Sempre deixando claro, porém, que embora essas ideologias políticas


apresentem uma dimensão moral, bem como uma oferta de redenção dos males que
assolam a sociedade, todas elas trazem consigo o risco de sucumbir seus apoiadores
à idolatria. O que torna essa obra ainda mais relevante, atual e necessária, visto que
em tempos turbulentos como os nossos, cada vez mais polarizado e intolerante, tanto
religiosa quanto politicamente, nunca foi tão importante e urgente compreender a
necessidade do diálogo entre fé e política, bem como amadurecer o debate público e
assimilar qual o papel da igreja em relação a essas questões de vital importância para
nossa vida.

Além disso, outro ponto a ser destacado, que é digno de nota é o fato do autor
não pontuar apenas os erros e equívocos das ideologias as quais analisa, mas
também os acertos. Como no caso do liberalismo, que embora tenha fracassado em
oferecer uma salvação baseada na crença religiosa da autonomia do indivíduo frente
à autoridade política externa, trouxe inúmeras contribuições construtivas para a
proteção dos genuínos direitos humanos.
Feito os apontamentos pertinentes à maneira como essas ideologias enxergam
e interpretam a realidade, Koyzis começa a esboçar, principalmente a partir do
capítulo 6, como é possível transcender as ideologias com base em uma abordagem
cristã, fiel aos imperativos do evangelho e ciente da pluriformidade social.

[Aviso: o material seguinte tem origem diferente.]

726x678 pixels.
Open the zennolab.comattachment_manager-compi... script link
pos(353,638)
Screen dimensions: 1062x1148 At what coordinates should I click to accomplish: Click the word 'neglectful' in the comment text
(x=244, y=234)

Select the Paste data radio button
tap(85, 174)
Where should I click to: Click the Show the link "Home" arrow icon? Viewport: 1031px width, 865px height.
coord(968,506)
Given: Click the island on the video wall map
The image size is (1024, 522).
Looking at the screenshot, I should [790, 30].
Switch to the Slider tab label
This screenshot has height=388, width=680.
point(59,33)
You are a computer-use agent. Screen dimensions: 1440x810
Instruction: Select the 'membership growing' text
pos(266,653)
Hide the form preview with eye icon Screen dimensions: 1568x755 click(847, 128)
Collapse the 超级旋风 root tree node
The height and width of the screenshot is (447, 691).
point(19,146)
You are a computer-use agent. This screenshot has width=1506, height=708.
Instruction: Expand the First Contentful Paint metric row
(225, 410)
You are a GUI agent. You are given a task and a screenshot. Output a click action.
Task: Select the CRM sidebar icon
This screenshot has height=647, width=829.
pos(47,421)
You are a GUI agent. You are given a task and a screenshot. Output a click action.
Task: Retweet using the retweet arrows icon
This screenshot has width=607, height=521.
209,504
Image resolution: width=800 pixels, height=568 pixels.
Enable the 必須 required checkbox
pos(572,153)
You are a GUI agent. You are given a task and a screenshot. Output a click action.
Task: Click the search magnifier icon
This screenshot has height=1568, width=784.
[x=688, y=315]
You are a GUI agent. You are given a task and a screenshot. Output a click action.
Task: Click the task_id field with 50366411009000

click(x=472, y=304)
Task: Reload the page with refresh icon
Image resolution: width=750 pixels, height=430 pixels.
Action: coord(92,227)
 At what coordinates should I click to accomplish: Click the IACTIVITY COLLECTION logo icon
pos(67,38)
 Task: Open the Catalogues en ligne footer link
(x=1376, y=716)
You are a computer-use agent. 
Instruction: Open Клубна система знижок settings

Deixando para trás a ideia, um tanto quanto errônea e sobremodo equivocada,


de que os cristãos devem concentrar seus esforços única e exclusivamente em
questões relacionadas a vida comum da igreja; e adotando uma cosmovisão que
abrange tanto a relação entre fé e política, quanto a atuação dos fiéis na esfera pública
e principalmente, em tudo que o cristianismo tem a dizer com respeito a essas
ideologias, sendo um tremendo equívoco pressupor que elas estão erradas antes de
termos, primeiro, entendido onde estão os seus acertos.

Por fim, Koyzis nos aponta duas abordagens cristãs como alternativas não
ideológicas. De um lado, a tradição católica romana, cujo interesse pela filosofia de
Aquino retomado no final do século XIX procurou reconhecer a pluralidade social. De
outro lado, os reformadores holandeses, van Prinsterer, Kuyper e Dooyeweerd que
também afirmaram a pluralidade e a noção de soberania das esferas, que afirma que
cada aspecto da sociedade como família, escola, empresa, trabalho, são soberanos
em suas respectivas esferas.

Koyzis conclui afirmando que existe uma responsabilidade básica dos


governantes em promover a justiça. Só que o cristão não pode esperar que o Estado
resolva todas as questões, chamando os discípulos de Jesus Cristo a assumir a
responsabilidade no mandato de promover a justiça. Cada ato que promove a justiça,
seja ele na política ou em qualquer outro âmbito da atividade humana, aponta para a
plenitude final do reino da justiça de Deus no novo céu e na nova terra.

De modo geral, e tendo em vista o cenário cada vez mais caótico e polarizado
que estamos vivendo, a obra em questão consegue brilhantemente cumprir seu
objetivo que é fornecer, de modo habilidoso e perspicaz, um panorama geral das
principais ideologias políticas de nosso tempo, revelando os problemas de
cosmovisão inerentes a cada uma delas e destacando seus pontos fortes e fracos.

Um outro ponto a ser destacado é a consistência dos argumentos defendidos


pelo autor ao longo dos capítulos, os quais são muito bem escritos, a fim de clarear a
linha de raciocínio proposta desde o primeiro capítulo. Fica claro que o autor tem
domínio dos temas que aborda e conhece bem os pressupostos que defende, assim
como aqueles os quais refuta.

No mais, trata-se de um grande livro, muito bem escrito e embasado, bem como
uma exímia ferramenta, não somente para os que atuam na esfera pública, como
analistas culturais, eruditos e cientistas políticos, mas para todos os que querem
entender, sob um ponto de vista da tradição reformada, como a política deve ser
assunto cada vez mais discutido dentro das igrejas.